**What you should do:** Duplicate the lines from the one containing "Where should I" through the one containing "tap(571, 22)", both ends included, and omit the pictures from your copy.

**Material for the task:**
━━━━━━━━━━━━━━━━

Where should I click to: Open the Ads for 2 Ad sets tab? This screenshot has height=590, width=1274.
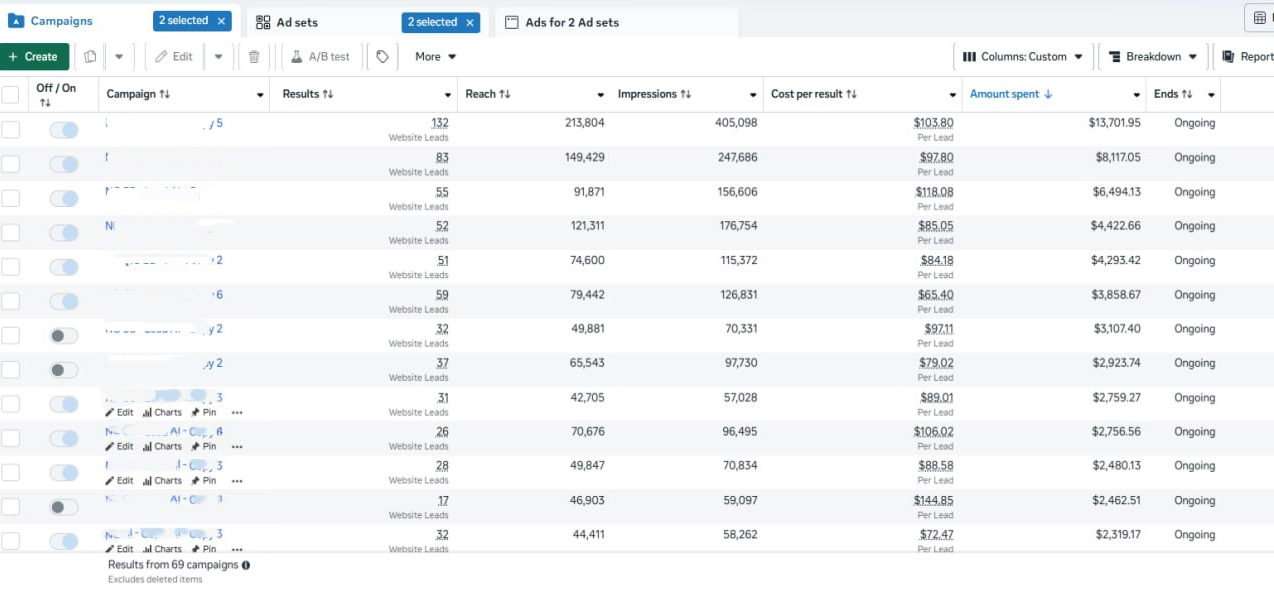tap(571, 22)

━━━━━━━━━━━━━━━━

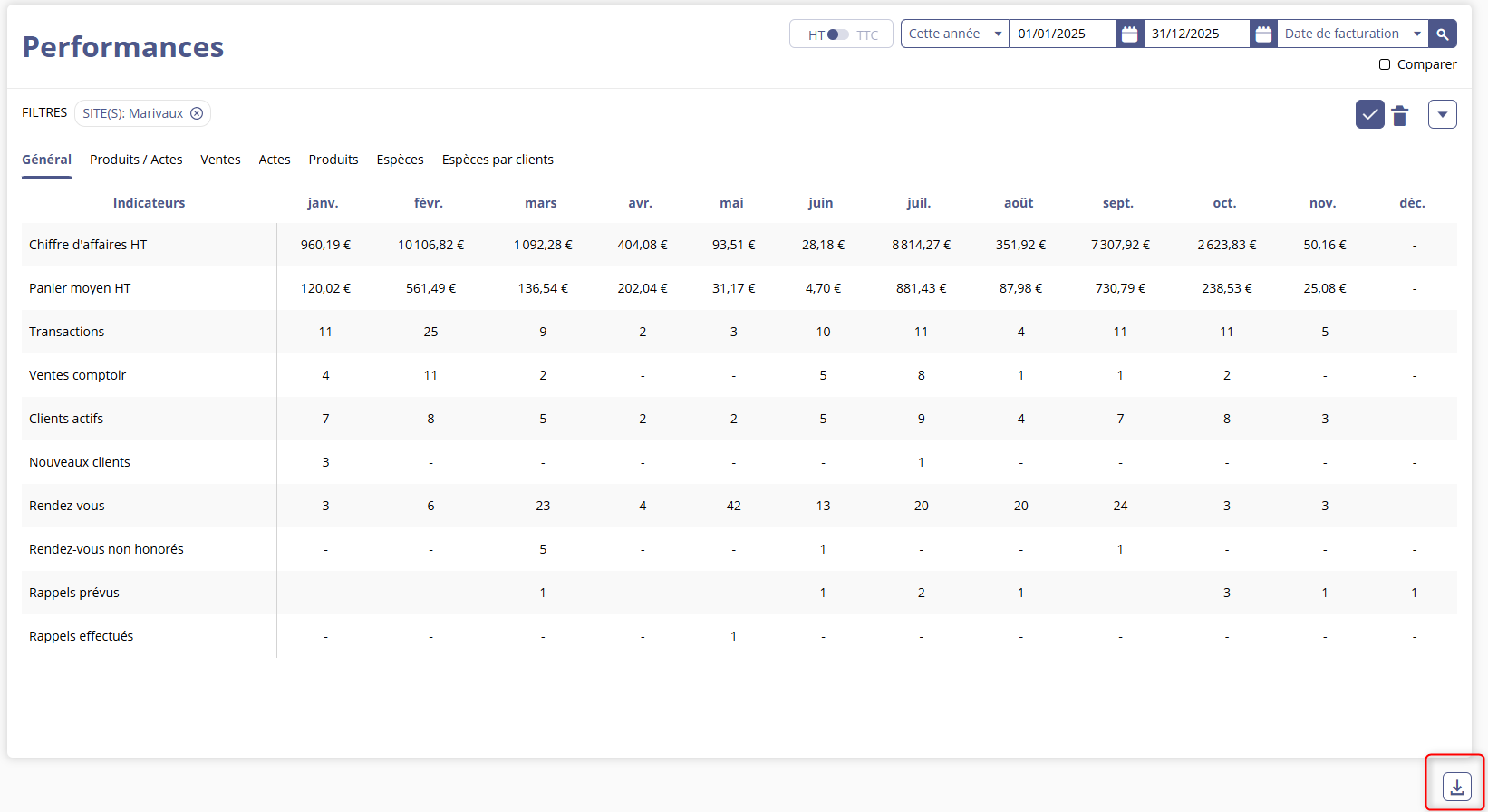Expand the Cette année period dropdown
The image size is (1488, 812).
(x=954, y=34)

━━━━━━━━━━━━━━━━

**Response:**
Where should I click to: Open the Ads for 2 Ad sets tab? This screenshot has height=590, width=1274.
tap(571, 22)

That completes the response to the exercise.